- Title: Shaykh

Personal life
- Born: c 1837 Danna, South Wollo, Ethiopia
- Died: 28 February 1937 Shonke, Ethhiopia
- Region: Ethiopia

Religious life
- Religion: Islam

= Jawhar bin Haydar bin ʽAli =

Shaykh Jawhar Haydar Ali (or Jawhar bin Haydar bin Ali) was a mystic and Islamic scholar of Shonke, southeast Wollo, Ethiopia. He was usually referred to as the Shayk of Shonke, Shonkeyy and Abbayye (‘my father’).
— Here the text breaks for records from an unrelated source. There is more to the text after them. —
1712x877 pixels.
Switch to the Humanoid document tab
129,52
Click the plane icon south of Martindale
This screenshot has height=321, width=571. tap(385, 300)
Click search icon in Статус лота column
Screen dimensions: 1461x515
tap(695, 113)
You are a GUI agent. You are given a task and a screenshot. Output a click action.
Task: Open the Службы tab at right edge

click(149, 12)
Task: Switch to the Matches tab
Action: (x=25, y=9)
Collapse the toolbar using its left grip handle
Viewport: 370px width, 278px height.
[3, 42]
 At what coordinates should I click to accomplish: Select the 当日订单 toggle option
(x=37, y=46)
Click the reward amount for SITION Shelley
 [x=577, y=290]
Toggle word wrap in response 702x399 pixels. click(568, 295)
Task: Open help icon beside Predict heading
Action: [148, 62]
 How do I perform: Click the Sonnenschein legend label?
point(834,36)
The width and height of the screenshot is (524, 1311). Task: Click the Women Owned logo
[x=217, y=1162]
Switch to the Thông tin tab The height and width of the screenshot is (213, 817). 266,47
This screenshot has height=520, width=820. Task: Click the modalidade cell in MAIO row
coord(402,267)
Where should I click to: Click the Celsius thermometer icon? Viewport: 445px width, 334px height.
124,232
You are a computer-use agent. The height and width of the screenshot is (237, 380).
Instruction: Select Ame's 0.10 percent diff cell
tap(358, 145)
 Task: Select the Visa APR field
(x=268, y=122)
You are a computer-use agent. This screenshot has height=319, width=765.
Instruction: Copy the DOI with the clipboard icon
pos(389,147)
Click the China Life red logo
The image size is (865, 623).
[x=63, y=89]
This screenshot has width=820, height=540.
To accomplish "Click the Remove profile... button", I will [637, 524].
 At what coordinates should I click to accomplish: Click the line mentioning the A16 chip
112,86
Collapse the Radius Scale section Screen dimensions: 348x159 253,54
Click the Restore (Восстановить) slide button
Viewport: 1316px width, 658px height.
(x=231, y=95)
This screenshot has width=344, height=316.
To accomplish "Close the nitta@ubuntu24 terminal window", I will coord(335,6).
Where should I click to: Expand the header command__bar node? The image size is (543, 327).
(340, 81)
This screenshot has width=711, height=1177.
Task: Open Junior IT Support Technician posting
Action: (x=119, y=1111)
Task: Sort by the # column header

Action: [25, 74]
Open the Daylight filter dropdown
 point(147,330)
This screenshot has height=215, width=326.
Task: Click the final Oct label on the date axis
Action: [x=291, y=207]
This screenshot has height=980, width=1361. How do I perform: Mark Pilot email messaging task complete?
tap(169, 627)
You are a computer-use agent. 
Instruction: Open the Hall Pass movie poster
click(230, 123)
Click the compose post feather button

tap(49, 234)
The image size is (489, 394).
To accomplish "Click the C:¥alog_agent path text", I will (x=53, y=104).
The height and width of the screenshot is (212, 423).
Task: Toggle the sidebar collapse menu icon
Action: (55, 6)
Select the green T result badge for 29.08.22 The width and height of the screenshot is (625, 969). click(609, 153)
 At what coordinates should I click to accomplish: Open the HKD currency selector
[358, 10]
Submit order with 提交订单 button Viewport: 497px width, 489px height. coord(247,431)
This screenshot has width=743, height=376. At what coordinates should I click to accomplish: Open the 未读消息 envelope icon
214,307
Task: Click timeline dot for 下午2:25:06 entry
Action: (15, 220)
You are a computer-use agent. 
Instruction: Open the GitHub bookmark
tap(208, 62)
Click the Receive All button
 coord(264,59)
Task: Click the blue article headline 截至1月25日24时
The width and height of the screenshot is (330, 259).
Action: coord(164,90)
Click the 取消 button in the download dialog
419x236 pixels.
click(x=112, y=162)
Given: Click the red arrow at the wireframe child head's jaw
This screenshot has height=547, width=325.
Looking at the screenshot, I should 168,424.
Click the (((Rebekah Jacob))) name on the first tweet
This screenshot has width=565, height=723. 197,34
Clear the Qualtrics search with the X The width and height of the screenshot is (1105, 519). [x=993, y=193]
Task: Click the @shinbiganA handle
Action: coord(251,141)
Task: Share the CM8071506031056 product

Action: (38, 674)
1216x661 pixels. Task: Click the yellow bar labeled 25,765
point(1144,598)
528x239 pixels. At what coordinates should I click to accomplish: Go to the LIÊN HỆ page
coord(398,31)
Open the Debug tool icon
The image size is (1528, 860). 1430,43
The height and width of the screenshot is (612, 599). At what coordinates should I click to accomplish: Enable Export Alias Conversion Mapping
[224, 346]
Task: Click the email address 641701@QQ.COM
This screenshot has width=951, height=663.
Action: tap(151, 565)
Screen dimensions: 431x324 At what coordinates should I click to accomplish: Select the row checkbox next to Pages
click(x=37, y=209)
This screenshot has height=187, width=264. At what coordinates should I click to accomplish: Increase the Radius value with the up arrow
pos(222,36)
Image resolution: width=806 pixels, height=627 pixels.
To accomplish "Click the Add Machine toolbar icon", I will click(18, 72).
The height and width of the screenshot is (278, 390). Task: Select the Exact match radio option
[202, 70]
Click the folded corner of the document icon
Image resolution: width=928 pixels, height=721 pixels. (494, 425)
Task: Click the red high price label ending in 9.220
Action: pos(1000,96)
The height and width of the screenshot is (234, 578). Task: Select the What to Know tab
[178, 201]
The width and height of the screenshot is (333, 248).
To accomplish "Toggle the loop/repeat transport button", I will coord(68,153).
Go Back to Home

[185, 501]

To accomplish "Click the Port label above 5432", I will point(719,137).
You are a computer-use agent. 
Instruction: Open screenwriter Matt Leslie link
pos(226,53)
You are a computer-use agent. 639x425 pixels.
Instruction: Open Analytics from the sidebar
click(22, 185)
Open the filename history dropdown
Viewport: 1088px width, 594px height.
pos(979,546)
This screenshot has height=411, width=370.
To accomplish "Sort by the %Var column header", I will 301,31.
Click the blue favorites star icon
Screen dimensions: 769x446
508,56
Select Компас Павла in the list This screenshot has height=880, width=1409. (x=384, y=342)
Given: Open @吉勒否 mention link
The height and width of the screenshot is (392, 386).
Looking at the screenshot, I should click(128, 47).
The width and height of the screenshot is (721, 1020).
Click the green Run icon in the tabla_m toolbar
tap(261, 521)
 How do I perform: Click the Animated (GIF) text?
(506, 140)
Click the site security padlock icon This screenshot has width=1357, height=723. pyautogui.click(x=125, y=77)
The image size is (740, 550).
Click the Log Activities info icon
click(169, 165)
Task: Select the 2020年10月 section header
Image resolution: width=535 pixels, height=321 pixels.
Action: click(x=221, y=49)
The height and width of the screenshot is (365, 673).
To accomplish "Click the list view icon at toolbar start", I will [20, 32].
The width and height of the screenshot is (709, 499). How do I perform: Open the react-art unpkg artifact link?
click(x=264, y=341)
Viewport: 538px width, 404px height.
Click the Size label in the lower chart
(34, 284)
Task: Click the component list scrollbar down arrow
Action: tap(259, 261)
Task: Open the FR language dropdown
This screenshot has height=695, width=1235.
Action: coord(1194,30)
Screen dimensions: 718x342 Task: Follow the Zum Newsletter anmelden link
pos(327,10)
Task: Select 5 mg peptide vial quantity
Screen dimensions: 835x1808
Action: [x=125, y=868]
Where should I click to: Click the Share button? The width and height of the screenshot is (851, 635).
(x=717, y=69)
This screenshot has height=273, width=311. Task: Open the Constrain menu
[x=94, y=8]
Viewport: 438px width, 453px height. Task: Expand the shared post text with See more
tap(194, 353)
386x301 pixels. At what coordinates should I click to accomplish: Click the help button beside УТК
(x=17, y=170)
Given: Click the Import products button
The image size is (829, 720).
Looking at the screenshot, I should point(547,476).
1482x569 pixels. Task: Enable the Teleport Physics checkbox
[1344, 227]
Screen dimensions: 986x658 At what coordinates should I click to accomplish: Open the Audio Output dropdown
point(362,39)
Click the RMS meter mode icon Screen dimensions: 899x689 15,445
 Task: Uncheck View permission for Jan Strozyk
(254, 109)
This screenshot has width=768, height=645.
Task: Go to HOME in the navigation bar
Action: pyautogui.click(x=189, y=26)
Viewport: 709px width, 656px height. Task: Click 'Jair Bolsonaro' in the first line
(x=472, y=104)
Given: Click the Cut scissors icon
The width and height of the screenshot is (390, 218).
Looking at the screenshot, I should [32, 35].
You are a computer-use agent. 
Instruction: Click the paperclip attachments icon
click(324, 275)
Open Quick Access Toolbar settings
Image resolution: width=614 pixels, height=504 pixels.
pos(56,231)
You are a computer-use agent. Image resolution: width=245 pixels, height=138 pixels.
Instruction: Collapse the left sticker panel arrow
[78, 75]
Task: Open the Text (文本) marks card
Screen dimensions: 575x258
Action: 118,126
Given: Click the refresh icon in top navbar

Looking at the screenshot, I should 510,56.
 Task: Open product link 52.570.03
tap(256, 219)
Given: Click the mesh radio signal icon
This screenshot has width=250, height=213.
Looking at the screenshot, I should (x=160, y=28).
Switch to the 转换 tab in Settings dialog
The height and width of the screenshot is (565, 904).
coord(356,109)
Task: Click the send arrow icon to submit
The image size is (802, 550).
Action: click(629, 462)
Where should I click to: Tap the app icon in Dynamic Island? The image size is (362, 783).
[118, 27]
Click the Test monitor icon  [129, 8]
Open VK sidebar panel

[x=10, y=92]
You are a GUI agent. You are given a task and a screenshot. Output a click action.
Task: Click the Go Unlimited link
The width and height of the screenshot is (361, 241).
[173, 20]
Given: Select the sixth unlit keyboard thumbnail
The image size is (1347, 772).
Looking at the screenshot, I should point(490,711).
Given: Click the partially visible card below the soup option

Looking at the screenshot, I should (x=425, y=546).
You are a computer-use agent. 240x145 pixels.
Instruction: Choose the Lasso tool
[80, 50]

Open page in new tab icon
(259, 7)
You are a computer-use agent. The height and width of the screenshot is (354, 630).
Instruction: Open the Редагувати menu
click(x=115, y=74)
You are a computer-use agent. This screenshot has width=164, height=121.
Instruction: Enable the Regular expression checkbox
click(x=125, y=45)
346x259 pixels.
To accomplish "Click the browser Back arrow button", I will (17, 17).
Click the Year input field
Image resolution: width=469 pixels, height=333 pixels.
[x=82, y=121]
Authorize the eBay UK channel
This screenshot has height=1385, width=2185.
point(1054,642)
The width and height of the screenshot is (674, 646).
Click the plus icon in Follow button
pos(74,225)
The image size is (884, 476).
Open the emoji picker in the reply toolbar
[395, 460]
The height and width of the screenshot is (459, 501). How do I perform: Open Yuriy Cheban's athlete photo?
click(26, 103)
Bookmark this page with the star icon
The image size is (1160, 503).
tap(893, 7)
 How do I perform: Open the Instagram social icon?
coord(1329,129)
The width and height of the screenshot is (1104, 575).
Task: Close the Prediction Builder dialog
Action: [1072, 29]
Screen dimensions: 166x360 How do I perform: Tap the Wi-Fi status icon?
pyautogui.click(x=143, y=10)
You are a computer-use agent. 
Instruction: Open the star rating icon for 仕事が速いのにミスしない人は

Sudanese author Abd al-Aziz Abd al-Ghani Ibrahim marvelously described Shaykh Jawhar in his book, Ahl al-Bilal: Judhur al-islam al-ta’rikhiyya fi’l-habasha, as: "[Shaykh Jawhar was] one of the sources of pride for Abyssinia, one of the greatest scholars, a prominent [religious] leader, an exalted teacher, a possessor of the banner of knowledge, good works an exalted teacher asceticism, to whom the prominent men of the country traveled to obtain benefits from him”

== Early life ==
Shaykh Jawhar was born around 1837 at Danna, a village about 10km northwest of Kombolcha, South Wollo, Ethiopia. His parents, Hayder Ali and Misk al-Anbar, belonged to Illustrious and pious Muslim chiefly family. His uncle was al-Shaykh Sayid Aman of Gissir, a well-known Shafi jurist.

== Education ==
He got Islamic education from different scholars like: Shaykh Bushra of Karbana, Mohammed Shaykh, Muhammed of Ifat and Khalil of Mofa in Dawway

== Sufi-Order ==
Shaykh Jawhar was initiated into Qadiri order by Shayk Jamal al-Din b. Muhammad al-Anni and into Sammani order by Amir Husayn b. Abd al-Wahid, the grandson of famous Sudanese mystic Shaykh Ahmed al-Tayib b. al-Bashir.

== Influence ==
He trained countless disciples and influenced numerous adherents. Renowned graduates of His school include: Shaykh ‘Ali Sayid b. Yahya b. Bashir Dullati, Al-Hajj Ilyas b. Yusuf, Shaykh Dawud Walasma, Shaykh Al-Hajj Bashir, Shaykh Ahmed al-Busayri of Chiffata, Shaykh Abd al-Samad b. ‘Ali of Gaddo Chaffe, Shaykh al-Faqih Sa’id of Shabbat, Al-Hajj ‘Umar of Dawudo, Shaykh Adam of Qattataye in Warra Babbo, Shaykh Idris of Borana and so on.

== Legacy ==
Today, his mosque is known by the Muslim community as Shonkey's Mosque. A mosque is also built in Addis Ababa, around the French Embassy, for his commemoration.